# Passage
# Joey Sturgis Production



## statics (Jan 25, 2011)

Hey all,

Now I know the bands Joey Sturgis produces arn't really ss.org material, but you've gotta give the man props for his production values.

I'm not a fan of this sort of, commercial hardcore, but on listening to We Came As Roman's album, the production really is stunning.

The standout thing for me was really the (harsh/screamy) vocal sound.

So my question: does anyone have any idea what sort of stuff is used, to achieve that sound? I'm not on about the auto-tuney/vocoder-y cleans, but the harsh vocals. They have a size and depth that I really havn't heard anywhere else.

Discuss.


----------



## DrewsifStalin (Jan 25, 2011)

Gotta love that floor tom snare sturgis uses


----------



## statics (Jan 25, 2011)

Floor tom snare?!


----------



## Tree (Jan 25, 2011)

He posts relatively frequently on the Sneap forums, and has pretty much discussed everything he uses there.


----------



## Marmaduke (Jan 26, 2011)

Hey tom, I've actually been hugely into his productions recently as well. I know that he has some really nice preamps (API, Great River, etc) but that basically 'his sound' comes pretty much entirely from post-processing ITB. And I think he pretty much always uses an SM7B.


----------



## Rojne (Jan 26, 2011)

I thought all of his stuff was Pod, and that he just miced up the drums?!


----------



## thenickarchives (Jan 26, 2011)

statics said:


> Hey all,
> 
> Now I know the bands Joey Sturgis produces arn't really ss.org material, but you've gotta give the man props for his production values.
> 
> ...





Marmaduke said:


> Hey tom, I've actually been hugely into his productions recently as well. I know that he has some really nice preamps (API, Great River, etc) but that basically 'his sound' comes pretty much entirely from post-processing ITB. And I think he pretty much always uses an SM7B.





Rojne said:


> I thought all of his stuff was Pod, and that he just miced up the drums?!




here's what joey said on another forum.

# Supplied data

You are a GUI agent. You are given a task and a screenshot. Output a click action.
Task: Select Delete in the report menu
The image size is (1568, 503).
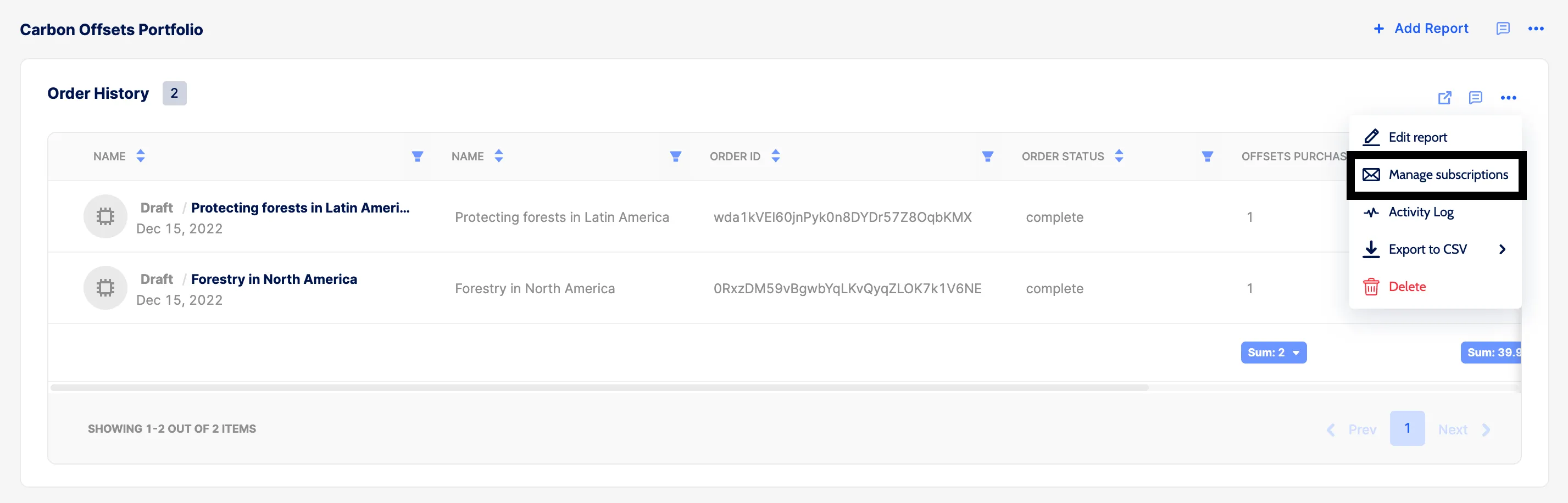(1406, 287)
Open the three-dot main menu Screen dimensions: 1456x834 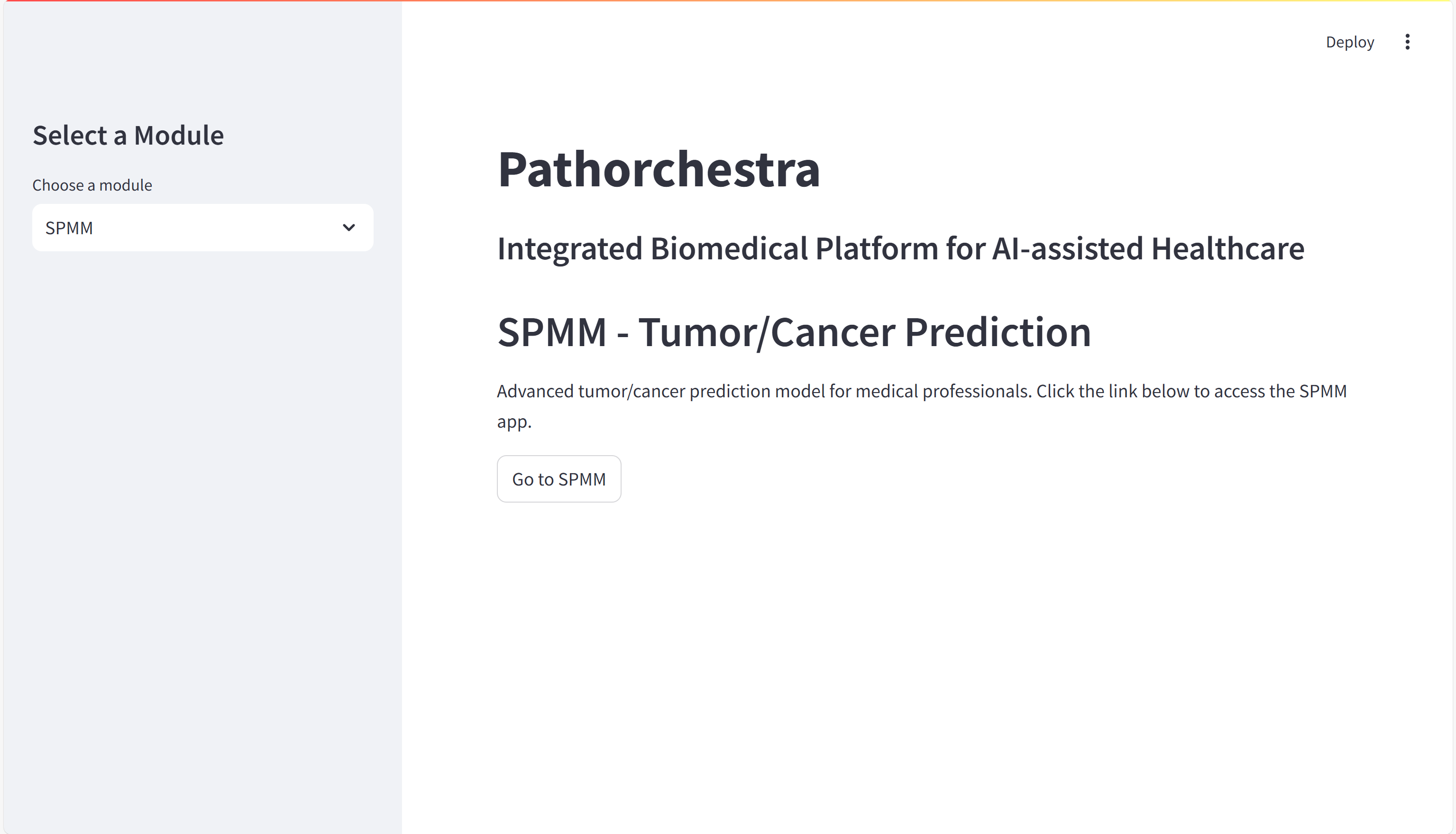1407,42
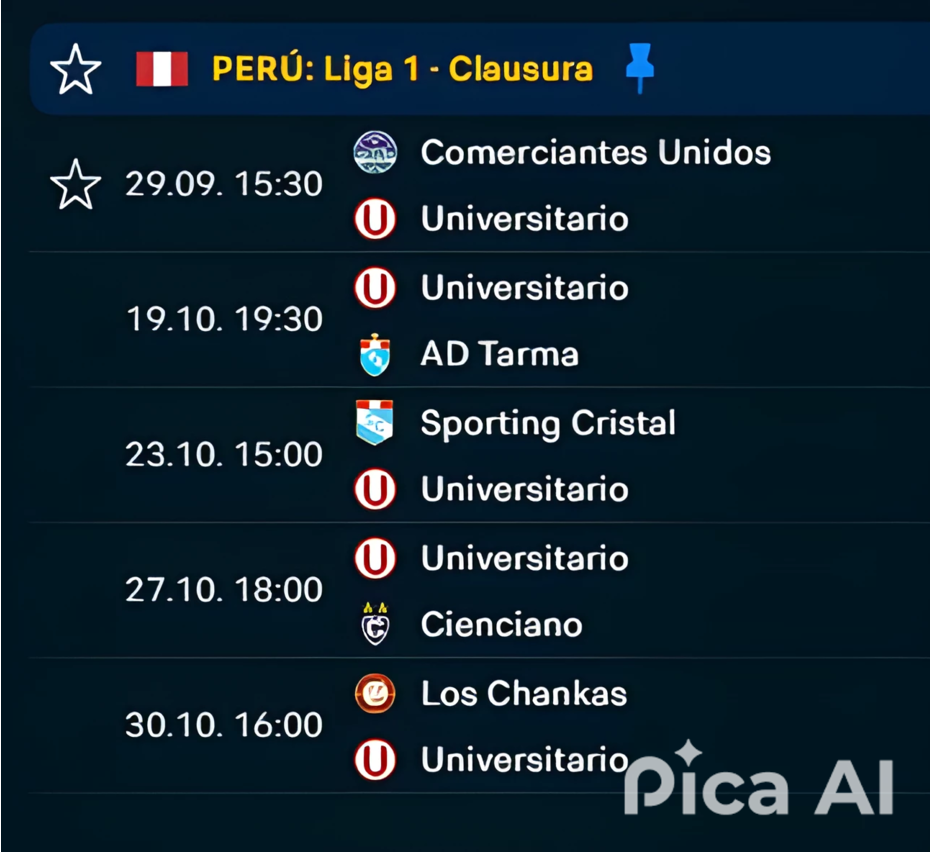The width and height of the screenshot is (930, 852).
Task: Select the 23.10. 15:00 match time
Action: [224, 454]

# Tasks and exercises
[A] Duplicate the portion of the Joey Sturgis production thread from "# Joey Sturgis" up to and including "really is stunning.".
[B] Render this sentence from the Joey Sturgis production thread into Spanish: "He posts relatively frequently on the Sneap forums, and has pretty much discussed everything he uses there."
[C] Extend the Joey Sturgis production thread, beginning right after its final line.

# Responses in order
[A]
# Joey Sturgis Production



## statics (Jan 25, 2011)

Hey all,

Now I know the bands Joey Sturgis produces arn't really ss.org material, but you've gotta give the man props for his production values.

I'm not a fan of this sort of, commercial hardcore, but on listening to We Came As Roman's album, the production really is stunning.

[B] Publica con relativa frecuencia en los foros de Sneap y ha hablado prácticamente de todo lo que usa allí.

[C]
hey guys, joey here

i dont have a lot of time to comment or say much in response to what all has been said in this thread, but i will address a few things

when i started out i used a very minimal amount of poor gear, and to be honest the results weren't that great. now days this is the basics of what i have...

Mac Pro (dual 64 bit processors, 16 cores total, 8 gigs of ram, 2 terrabytes of storage space)
Pro Tools HD 8.0.3 cs2 with 192 i/o +A/D option card
API 3124+, Great River ME-1NV, Presonus DigiMax (for triggers) lightpiped
RME FireFace 800 (for interfacing with old cubase projects)
Mackie Onyx 800 (trying to sell this, actually haha)
Central Station (upgrading to dangerous box soon)
Adam A7's
and lots of other random shit

Most of my sound is achieved via editing and take no prisoners style editing. In other words, I really care about precision and execution as the forefront of my production. I dont really work with bands who have a vibe at all. A lot of these bands even start the whole song creation process with a sequencer and ez drummer, so its bound to sound programmed from the get go. With so many people creating robotic esque music, its hard for me to put any sort of natural feel into music that didn't already have it in the first place. I get the same complaints from a lot of people, and I've worked towards fixing them. Thing's I've already address

1. drums sound too fake, and too similair

First off, I allow every band to choose their samples. Some bands don't even know what they want so I choose for them. In blind listening shoot outs, a lot of drummers pick the exact same snare and kick combination. I also mic up drums at least once per record in my own willingness to find natural drum tones. and I also do this if the band wants me too. 90% of the time we don't come up with a sound that is satisfactory. This comes with the turf of recording in your home. Another thing that comes with that turf is the shear fact that most of the music these bands are making does not call for a natural drum tone type of sound. You can argue with me all you want there, but its true. Even fall out boy has replaced snare drum, people. And a lot of the people I work with would consider them to be a natural sounding rock band.

2. auto tune

I used to suck with this tool, I don't now. If you care to argue, I am willing to challenge you. It will greatly depend on the record of choice. This is because measures have only recently been taken to achieve the realism and natural sound of pitch. In the past, I've avoided the extra work. But now I put a lot of time into pitch correction, and my new albums show it.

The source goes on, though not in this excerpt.